Global port leaders are highlighting the urgent need to strengthen the ability of ports to adapt to crises, such as pandemics and climate change, to ensure people and businesses get the products they need.
With the growing risks linked to climate change and pandemics, it is important that “ports should become key resilient partners for supply chain managers,” said Aurelio Martínez, president of Spain’s Valencia Port Authority, who spoke at the recent United Nations Conference on Trade and Development’s (UNCTAD) TrainForTrade Port Management Week.
“Crises like the pandemic have reminded society of the importance of port-based logistics for the safety and security of our global wellbeing,” added Martínez.
About 80% of the products traded worldwide—from food to fuel to electronics—are loaded and unloaded in ports.
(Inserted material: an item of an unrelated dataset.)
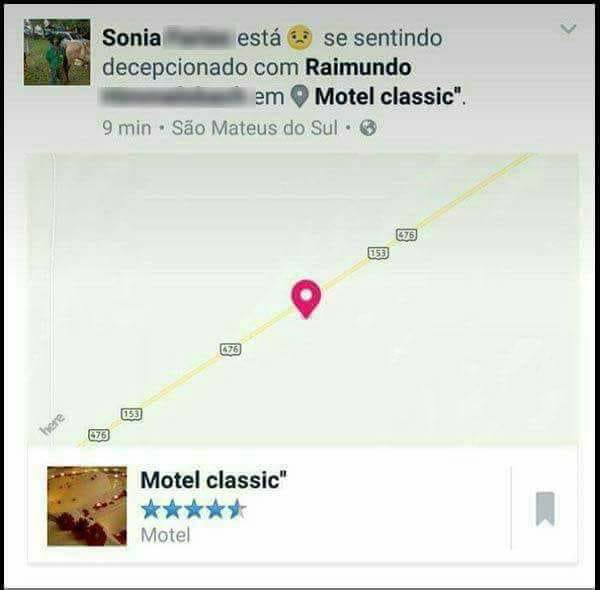Tap the upper 153 highway shield on map
The height and width of the screenshot is (590, 600).
coord(378,253)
So when disasters and crises disrupt ports, they inflict economic and social damage on a global scale.
During the COVID-19 pandemic, freight rates hit record highs, and they have again soared as the war in Ukraine disrupts transport logistics and causes port congestion. Prices of goods have soared as a result, UNCTAD’s analysis shows.
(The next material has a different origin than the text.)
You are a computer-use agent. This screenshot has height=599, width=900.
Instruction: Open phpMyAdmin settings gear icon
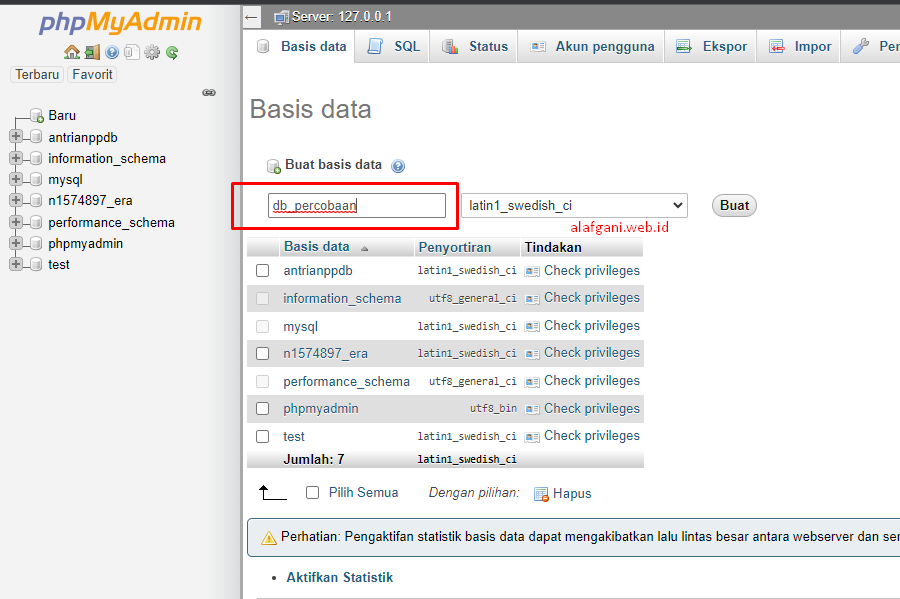click(151, 52)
The consequences of climate change will increasingly hit ports worldwide, affecting the businesses and people who depend on them. This is especially true for island nations, which rely on ports for almost all trade, said UNCTAD.
Hurricane Dorian, for example, cost the Bahamas an estimated $3.4 billion in 2019, with a large part of the losses coming from transport infrastructure damage.
In the Philippines, when a severe storm damages a port serving one of the nation’s 7,000 islands, it cuts off the local population’s lifeline for days or even weeks.
Managers shared the strategies their ports are implementing to combat climate change.
“Disaster response and management plans have to be included in the business continuity plans, and these plans have to be regularly updated,” said Philippine Ports Authority assistant general manager Hector Miole.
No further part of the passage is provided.